I do understand how anti-psychiatry ideas first developed and why they have been so difficult to combat. There is historical fear of mental illness, stemming from when these diseases were viewed first as demonic possessions and later as character or moral defects, before we had any scientific understanding for the biological basis of, say, schizophrenia, bipolar disorder, autism or Alzheimer’s disease. The brain is a complex organ, slow to reveal its secrets, and the effort to understand its myriad functions goes to the core of each individual’s self-identity. Patients are challenged by the intimate aspects of their relationship with any doctor—a caregiver for whom you have to disrobe, and who pokes and pries. But in psychiatric treatment you “disrobe” in an even more profound way, revealing yourself psychologically.

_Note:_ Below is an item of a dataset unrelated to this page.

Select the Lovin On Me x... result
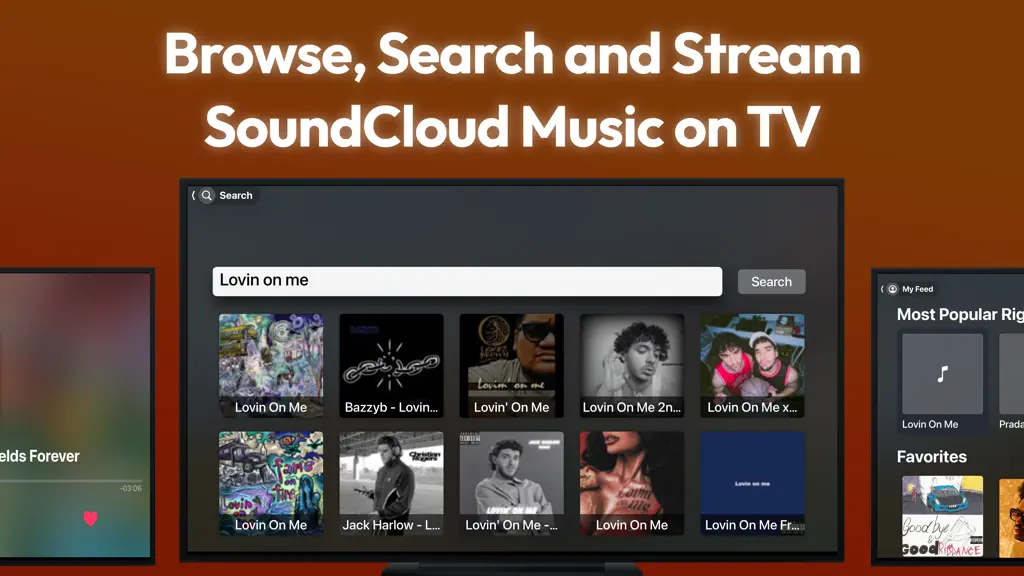Screen dimensions: 1024x576 pos(752,365)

And I do not overlook the checkered history of psychiatry itself. It’s a relatively new discipline which branched from neurology in the 19th century, whose early practitioners were alienists and analysts, superintendents of asylums and Freudian therapists. But, at the time, asylums were little more than humane warehouses, and Freudian theory turned out to be a brilliant fiction about personality and behavior. When psychiatry did make its first forays into medical treatment, it used crude instruments like strait jackets, cold packs, fever induction, insulin shock therapy and psycho-surgery. The underlying theories for the causes of these illnesses at the time were also wrong; it was largely about blaming the parents.

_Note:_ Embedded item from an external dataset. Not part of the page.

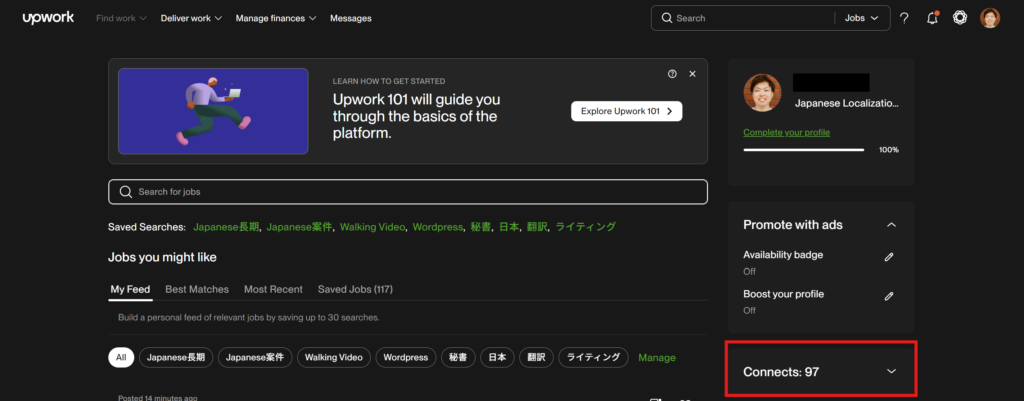Open the help question mark icon
The image size is (1024, 401).
(904, 18)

However, that was then and now is now. The scientific foundation of psychiatric medicine has grown by leaps and bounds in the last fifty years. The emergence of psychopharmacology, neuroimaging, molecular genetics and biology, and the disciplines of neuroscience and cognitive psychology have launched our field into the mainstream of medicine and on a course for future growth and success. Though not everyone, including ourselves, is satisfied with the rate of our field’s progress, no one can argue with one simple fact; if you or a loved one suffers from a mental illness, your ability to receive effective treatment, recover and lead a productive life is better now than ever in human history. Moreover, we have every reason to believe that there will continue to be unprecedented scientific progress, which will enhance our clinical capacity and benefit our patients.
For this reason, I am especially shocked when other clinicians—psychologists, social workers, even, in some cases, primary care docs who would rather just dispense psychiatric meds themselves—side with anti-psychiatry forces without realizing these people are “against” them, too. These strange anti-mental health bedfellows include a series of contemporary psychiatrists and psychologists who have fashioned platforms for self-promotion from their critical positions on psychiatry and DSM-5.
But, when it comes to medical illness, the “enemy of your enemy” is not always your friend.
For all the overt anti-psychiatry we see out there, I’m also concerned about the more subtle forms of prejudice among less radicalized segments of our society.
Only recently, I was at a meeting of medical school leadership at my university, where we discussed how to counsel medical students about choosing which specialty to pursue. One senior faculty member quipped “tell all students who get low scores on their board exams not to worry, they just need to change their career plans and go into psychiatry.”
A few months later, the same faculty member called me late one night, asking if I would see his wife, who was having a “psychiatric problem.”
The urgency of his request belied any awareness that the joke he made at psychiatry’s expense in that meeting undermined our ability to deliver the kind of quality care that his wife now needed. But it can, and it does.